Jeanne Riccoboni deeply marked by a disastrous marriage. Riccoboni married a fellow actor to escape mother embittered at having been abandoned by bigamous husband; the husband violent, without any self-control, she supported him for 25 years, finally left but returned to nurse him in final illness. In Lettres d'Adelaide de Dammartin, comtesse de Sancerre:
the husband's uncle says he'll be disinherited if he mistreats wife so the result is not that he treats her well but that she remains silent; she is victim of her generosity and code of silence. when she invokes this ideal it's to question it.
Secondary heroine cannot get herself to remarry after experience of being subject to a man. Riccoboni's heroine remains childfree and independently wealthy; Ingenue Saxancour by contrast pregnant, has a child she must leave, no money, shamed, nowhere to go (no moral support; complexities of law beyond her&c) But Trouille uses Madame Sancerre to say how admirable that she braved public opinion and strength of character to leave. Trouille can't resist blaming Agnes de la Bretonne.  Still Boldest most powerful book is Retif's Ingenue Saxancour.

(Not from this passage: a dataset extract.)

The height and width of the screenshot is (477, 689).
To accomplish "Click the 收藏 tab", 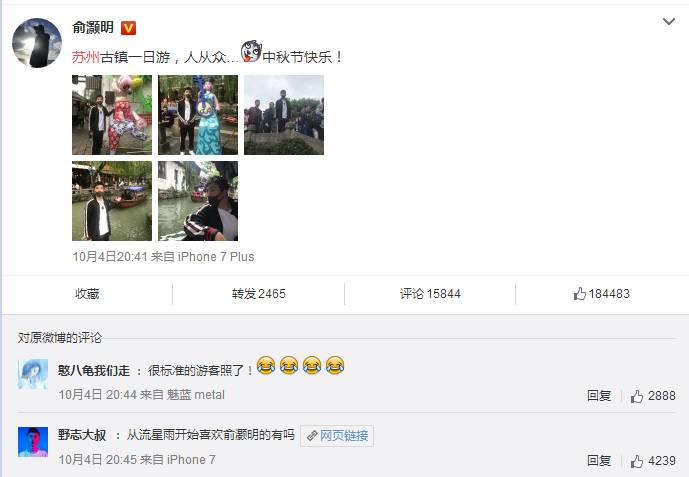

Louise D'Epinay, autobiographical novel, Histoire de Madame Montbrilliant.  D'Epinay brought up to live according to Rousseau ideal of domesticity, Christian fidelity; husband one of the financiers who want to live like flagrant adulterous aristocrats, utter incompatibility, he dissipates their fortune; she finally separates after he knowingly infects her with venereal disease. With father-in-law gets a legal separation to protect small dowry and children's inheritance.

For all these women decision to become a writer a courageous act of self-affirmation in era when women writers mocked and scorned.  Pervasiveness of marital problems found in the era's novels where women outnumber men as novelists and readers of novels.

Did novels or memoirs have any effect?  The influence indirect and gradual.  They brought out into discussably open hte pervaseness of wife abuse and defenceless women. 

Changes in political and social structures did matter: less marital discord and abuse from 1792 to 1803.